One of the side effects of the male domination of movies is the lack of real romance on the screen, and romance appeals to both sexes — even if men don't always admit it. You don't need soap opera antics or cheap melodrama to give a screenplay some emotional heft, and that usually means the yin-yang of a strong couple.
Where would Spencer Tracy have been without Kate Hepburn? Or Humphrey Bogart without Lauren Bacall (or without Hepburn in The African Queen)? Or Richard Burton without Elizabeth Taylor?
And yet so many of today's movies treat romance as something to be disdained rather than embraced.

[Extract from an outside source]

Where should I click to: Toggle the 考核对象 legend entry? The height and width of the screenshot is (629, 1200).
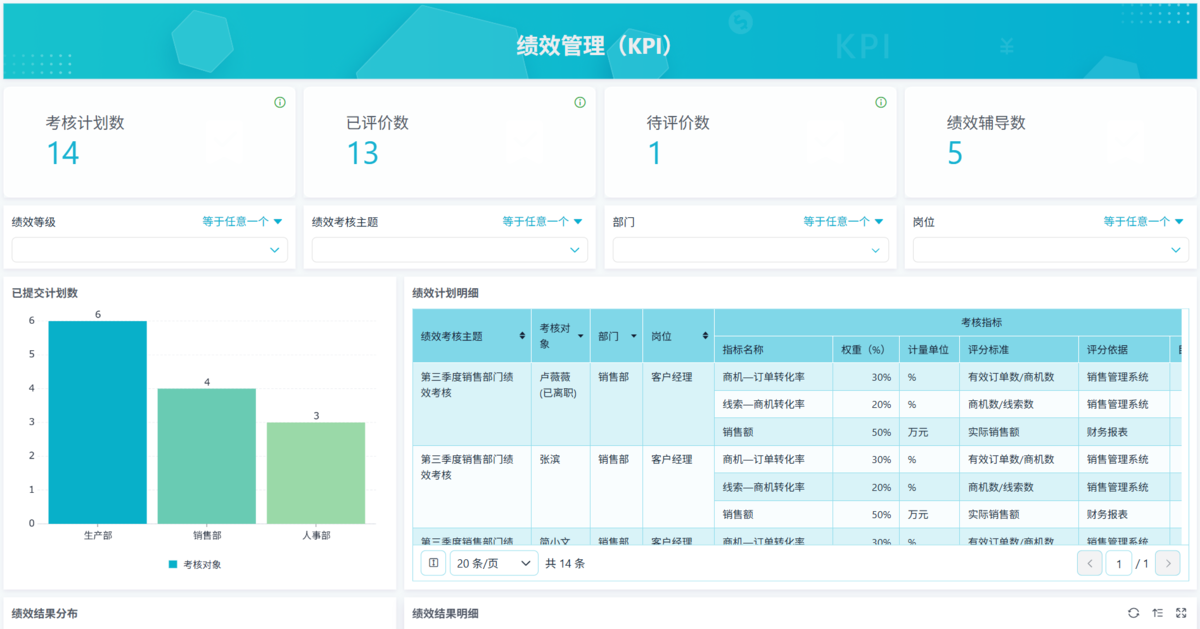coord(195,565)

The one place where women still find an important role is in the art films that are the lifeblood of film festivals. The Toronto International Film Festival announced this week that Deepa Mehta's new work, Water, the final chapter of her elements trilogy, will open this year's show on Sept. 8.

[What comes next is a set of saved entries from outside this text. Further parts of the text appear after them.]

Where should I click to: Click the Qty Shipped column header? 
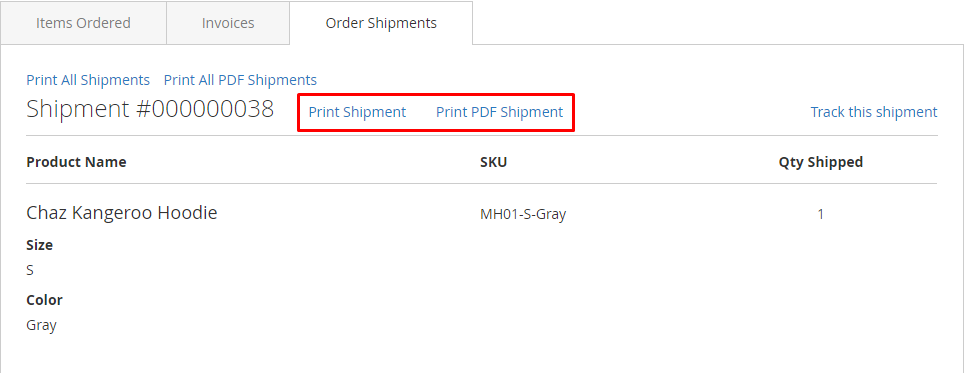[x=821, y=162]
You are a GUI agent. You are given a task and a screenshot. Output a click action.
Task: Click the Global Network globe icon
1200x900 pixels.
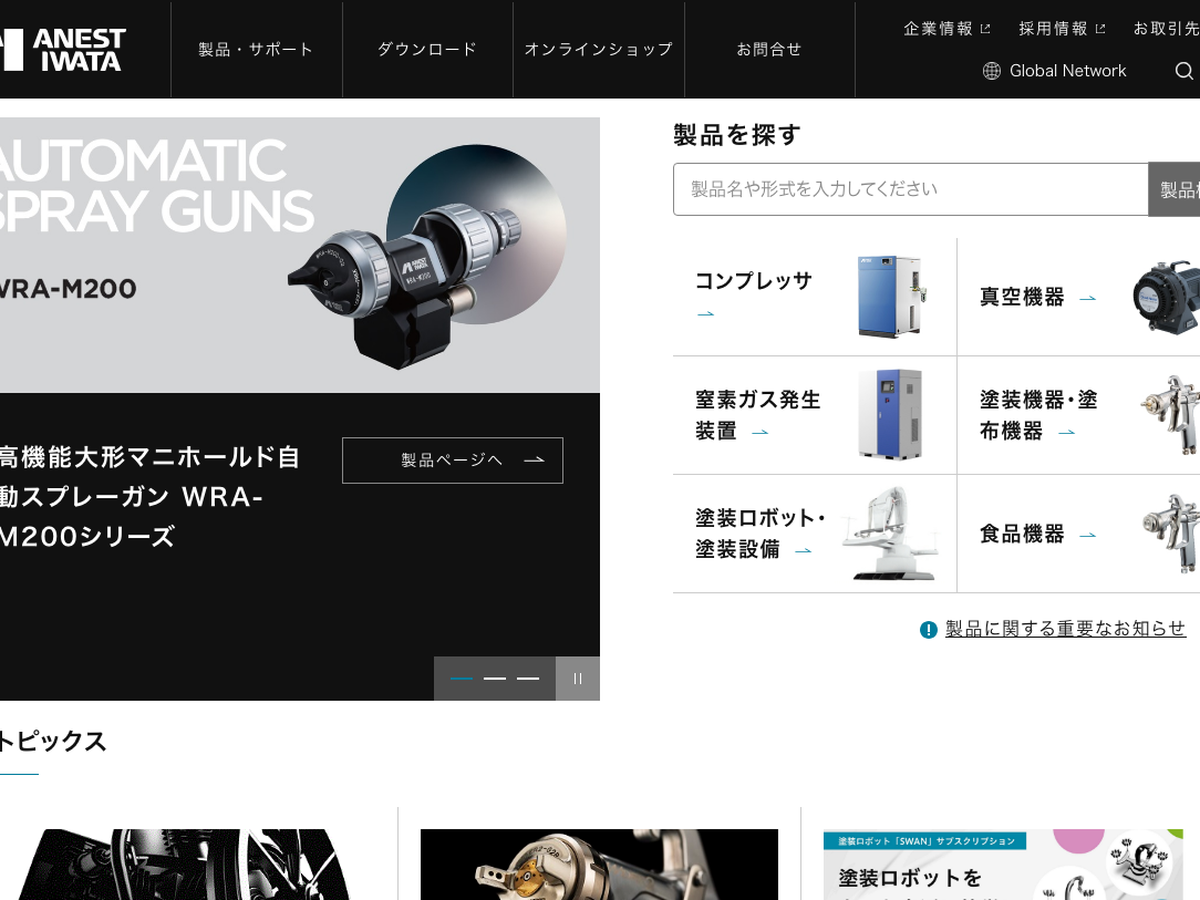click(991, 71)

Festival co-director Piers Handling praised it as a movie that realistically deals with women, in a story about enslaved widows set in 1930s India immediately prior to the rise of Mahatma Gandhi. Water will have plenty of company with like-minded films at the fest, Handling promised.
"The range of human experience in what you see at the festival is extraordinary," he said.
"There are films about children and their experiences. Teenagers and their coming-of-age stories.
"People in their 20s and their anxieties. Adults getting married or in marital crisis. Elderly people confronting loss and death.
"You find the full range of human emotions and experiences, and that's what I've always loved about the film festival. But to a large extent, some of these films are just not commercial."
That's a very big "but," as far as Hollywood producers are concerned. Why strive to make noble and uplifting films that treat both sexes fairly and well, when you can earn vastly more money by pumping out formula thrillers, tired remakes, rote comedies and lazy TV adaptations?
As we're learning this summer, however, such logic isn't paying off at the box office the way it once did. Maybe it's time Hollywood started thinking more about its entire audience, especially the half that wants to see something other than whores, nymphs, victims or bimbos.
1 comment:
I was surprised how much I liked Mr & Mrs Smith, too. I laughed through the whole thing...except for the end.
The last twenty minutes of requisite shoot-em-up, mass destruction nearly ruined it for me. It would have been a lot better if they could have written a more intelligent ending.